Exercise materials →
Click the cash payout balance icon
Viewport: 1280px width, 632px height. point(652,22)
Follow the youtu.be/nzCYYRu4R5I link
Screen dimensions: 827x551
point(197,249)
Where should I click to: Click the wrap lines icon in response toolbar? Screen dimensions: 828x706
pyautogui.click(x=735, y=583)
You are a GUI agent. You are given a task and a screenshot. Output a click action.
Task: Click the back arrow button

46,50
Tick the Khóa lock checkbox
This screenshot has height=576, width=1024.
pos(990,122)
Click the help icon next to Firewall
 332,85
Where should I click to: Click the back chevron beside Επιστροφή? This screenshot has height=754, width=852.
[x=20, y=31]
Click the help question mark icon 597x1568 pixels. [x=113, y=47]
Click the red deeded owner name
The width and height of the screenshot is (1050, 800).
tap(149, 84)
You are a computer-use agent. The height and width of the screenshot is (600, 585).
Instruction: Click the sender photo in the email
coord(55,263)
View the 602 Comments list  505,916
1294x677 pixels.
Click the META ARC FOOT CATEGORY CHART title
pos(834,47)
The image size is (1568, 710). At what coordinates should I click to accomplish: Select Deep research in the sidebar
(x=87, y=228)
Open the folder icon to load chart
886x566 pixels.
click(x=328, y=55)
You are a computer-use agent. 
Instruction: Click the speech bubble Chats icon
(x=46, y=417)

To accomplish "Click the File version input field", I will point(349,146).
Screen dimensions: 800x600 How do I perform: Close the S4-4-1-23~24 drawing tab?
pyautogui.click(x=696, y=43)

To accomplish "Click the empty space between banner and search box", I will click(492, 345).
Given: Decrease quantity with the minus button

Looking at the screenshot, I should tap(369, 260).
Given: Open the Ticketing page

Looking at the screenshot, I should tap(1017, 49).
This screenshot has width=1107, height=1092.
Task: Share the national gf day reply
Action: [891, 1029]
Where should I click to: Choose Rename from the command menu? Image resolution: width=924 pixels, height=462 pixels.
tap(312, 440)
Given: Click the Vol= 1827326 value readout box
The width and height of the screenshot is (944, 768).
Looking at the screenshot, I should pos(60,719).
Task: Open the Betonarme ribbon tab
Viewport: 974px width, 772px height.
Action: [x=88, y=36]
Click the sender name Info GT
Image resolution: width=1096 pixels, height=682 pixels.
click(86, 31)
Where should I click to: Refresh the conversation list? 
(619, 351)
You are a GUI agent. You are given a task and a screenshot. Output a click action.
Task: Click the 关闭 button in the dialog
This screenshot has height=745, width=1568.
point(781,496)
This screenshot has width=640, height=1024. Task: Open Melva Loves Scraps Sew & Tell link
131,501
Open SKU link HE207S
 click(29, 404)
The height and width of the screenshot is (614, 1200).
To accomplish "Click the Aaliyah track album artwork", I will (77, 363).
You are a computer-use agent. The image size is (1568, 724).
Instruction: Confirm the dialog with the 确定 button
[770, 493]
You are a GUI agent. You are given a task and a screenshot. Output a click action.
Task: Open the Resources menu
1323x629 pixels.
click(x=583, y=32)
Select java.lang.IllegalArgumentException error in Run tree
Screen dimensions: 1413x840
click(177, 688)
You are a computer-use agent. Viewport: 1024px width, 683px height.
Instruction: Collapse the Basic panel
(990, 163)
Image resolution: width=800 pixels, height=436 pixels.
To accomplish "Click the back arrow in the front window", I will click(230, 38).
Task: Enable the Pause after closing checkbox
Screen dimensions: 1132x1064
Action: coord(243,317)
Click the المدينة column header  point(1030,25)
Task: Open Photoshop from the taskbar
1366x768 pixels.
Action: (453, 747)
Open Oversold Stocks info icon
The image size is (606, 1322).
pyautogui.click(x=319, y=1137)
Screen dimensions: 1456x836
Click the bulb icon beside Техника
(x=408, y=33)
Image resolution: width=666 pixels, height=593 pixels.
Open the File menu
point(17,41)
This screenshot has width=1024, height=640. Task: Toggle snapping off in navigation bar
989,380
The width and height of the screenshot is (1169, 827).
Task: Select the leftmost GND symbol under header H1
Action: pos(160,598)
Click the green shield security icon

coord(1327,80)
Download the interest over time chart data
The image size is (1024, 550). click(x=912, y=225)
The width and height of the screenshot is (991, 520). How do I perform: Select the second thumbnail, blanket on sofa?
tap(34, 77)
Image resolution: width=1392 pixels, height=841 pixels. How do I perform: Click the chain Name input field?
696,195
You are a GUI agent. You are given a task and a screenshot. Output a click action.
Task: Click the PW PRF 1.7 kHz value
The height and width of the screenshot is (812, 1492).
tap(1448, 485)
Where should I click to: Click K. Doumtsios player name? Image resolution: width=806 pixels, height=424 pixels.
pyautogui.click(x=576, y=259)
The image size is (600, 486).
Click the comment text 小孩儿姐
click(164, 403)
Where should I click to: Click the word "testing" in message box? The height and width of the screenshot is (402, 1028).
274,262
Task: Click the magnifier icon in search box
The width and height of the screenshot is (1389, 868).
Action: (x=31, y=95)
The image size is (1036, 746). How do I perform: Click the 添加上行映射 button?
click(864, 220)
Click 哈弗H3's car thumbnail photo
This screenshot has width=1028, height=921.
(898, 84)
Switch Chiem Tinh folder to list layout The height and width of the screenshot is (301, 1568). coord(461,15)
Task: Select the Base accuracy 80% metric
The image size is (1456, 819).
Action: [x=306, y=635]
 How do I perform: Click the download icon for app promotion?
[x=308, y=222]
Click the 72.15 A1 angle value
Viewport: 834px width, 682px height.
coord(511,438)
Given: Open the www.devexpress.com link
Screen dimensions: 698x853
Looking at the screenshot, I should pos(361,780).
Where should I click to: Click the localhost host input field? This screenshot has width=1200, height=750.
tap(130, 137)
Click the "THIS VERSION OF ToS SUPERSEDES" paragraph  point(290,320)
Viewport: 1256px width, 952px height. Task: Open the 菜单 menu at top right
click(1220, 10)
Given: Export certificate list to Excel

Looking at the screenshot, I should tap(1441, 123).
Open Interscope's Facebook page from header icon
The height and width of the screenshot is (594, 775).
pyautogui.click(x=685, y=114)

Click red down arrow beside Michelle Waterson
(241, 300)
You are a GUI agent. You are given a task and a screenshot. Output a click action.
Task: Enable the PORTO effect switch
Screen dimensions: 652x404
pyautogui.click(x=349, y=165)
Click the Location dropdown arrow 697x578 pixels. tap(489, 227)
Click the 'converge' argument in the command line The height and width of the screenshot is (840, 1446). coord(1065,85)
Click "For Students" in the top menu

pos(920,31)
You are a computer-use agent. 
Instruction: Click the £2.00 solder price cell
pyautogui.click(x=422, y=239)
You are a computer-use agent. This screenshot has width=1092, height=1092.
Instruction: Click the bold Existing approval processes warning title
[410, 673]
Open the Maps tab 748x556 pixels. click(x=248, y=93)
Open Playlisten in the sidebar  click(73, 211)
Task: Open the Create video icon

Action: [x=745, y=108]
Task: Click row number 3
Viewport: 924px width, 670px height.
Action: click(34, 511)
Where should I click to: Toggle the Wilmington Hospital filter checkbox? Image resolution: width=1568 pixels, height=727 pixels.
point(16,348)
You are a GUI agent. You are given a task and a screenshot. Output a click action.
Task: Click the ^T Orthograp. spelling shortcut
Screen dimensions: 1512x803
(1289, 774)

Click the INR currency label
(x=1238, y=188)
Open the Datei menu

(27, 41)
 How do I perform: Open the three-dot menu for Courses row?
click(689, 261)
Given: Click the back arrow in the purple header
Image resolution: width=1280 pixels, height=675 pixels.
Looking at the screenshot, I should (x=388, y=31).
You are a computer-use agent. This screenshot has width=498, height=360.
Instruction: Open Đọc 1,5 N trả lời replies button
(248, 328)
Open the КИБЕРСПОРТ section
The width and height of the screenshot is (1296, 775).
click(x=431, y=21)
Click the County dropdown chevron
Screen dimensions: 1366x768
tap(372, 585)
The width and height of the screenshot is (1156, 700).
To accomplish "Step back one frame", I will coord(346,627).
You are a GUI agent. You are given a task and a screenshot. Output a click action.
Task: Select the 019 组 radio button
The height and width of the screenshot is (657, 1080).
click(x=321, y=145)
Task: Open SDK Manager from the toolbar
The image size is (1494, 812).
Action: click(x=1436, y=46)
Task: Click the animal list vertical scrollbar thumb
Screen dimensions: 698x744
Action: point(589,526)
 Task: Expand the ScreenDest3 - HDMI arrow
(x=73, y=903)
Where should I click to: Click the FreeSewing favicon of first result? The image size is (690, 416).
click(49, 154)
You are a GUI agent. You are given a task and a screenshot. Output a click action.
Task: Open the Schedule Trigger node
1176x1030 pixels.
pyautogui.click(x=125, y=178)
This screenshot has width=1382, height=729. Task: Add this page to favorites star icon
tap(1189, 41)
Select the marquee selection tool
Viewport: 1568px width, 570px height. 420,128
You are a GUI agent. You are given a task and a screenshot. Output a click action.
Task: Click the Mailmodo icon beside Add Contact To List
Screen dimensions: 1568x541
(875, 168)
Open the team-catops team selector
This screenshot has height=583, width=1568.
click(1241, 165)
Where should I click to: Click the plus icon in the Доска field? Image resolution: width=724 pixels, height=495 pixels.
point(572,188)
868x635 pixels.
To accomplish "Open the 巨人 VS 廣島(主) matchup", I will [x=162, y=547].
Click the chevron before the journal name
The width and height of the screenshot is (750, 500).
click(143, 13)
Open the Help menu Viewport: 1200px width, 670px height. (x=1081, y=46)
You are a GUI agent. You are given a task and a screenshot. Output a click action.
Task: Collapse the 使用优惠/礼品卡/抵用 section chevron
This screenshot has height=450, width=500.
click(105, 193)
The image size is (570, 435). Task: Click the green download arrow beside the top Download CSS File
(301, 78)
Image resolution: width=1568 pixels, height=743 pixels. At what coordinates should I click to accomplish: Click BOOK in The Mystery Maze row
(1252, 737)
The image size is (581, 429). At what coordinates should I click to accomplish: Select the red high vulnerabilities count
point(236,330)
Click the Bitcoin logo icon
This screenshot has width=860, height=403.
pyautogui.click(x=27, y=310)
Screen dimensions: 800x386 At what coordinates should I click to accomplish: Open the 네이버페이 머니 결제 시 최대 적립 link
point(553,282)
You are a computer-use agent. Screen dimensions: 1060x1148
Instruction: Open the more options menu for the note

Problem description → In the listing above, find the line with "Tick the Khóa lock checkbox" and the line with "Given: Click the Vol= 1827326"; output exactly those lines and all lines between them.

Reply to the exercise →
Tick the Khóa lock checkbox
This screenshot has height=576, width=1024.
pos(990,122)
Click the help icon next to Firewall
 332,85
Where should I click to: Click the back chevron beside Επιστροφή? This screenshot has height=754, width=852.
[x=20, y=31]
Click the help question mark icon 597x1568 pixels. [x=113, y=47]
Click the red deeded owner name
The width and height of the screenshot is (1050, 800).
tap(149, 84)
You are a computer-use agent. The height and width of the screenshot is (600, 585).
Instruction: Click the sender photo in the email
coord(55,263)
View the 602 Comments list  505,916
1294x677 pixels.
Click the META ARC FOOT CATEGORY CHART title
pos(834,47)
The image size is (1568, 710). At what coordinates should I click to accomplish: Select Deep research in the sidebar
(x=87, y=228)
Open the folder icon to load chart
886x566 pixels.
click(x=328, y=55)
You are a computer-use agent. 
Instruction: Click the speech bubble Chats icon
(x=46, y=417)

To accomplish "Click the File version input field", I will point(349,146).
Screen dimensions: 800x600 How do I perform: Close the S4-4-1-23~24 drawing tab?
pyautogui.click(x=696, y=43)

To accomplish "Click the empty space between banner and search box", I will click(492, 345).
Given: Decrease quantity with the minus button

Looking at the screenshot, I should tap(369, 260).
Given: Open the Ticketing page

Looking at the screenshot, I should tap(1017, 49).
This screenshot has width=1107, height=1092.
Task: Share the national gf day reply
Action: [891, 1029]
Where should I click to: Choose Rename from the command menu? Image resolution: width=924 pixels, height=462 pixels.
tap(312, 440)
Given: Click the Vol= 1827326 value readout box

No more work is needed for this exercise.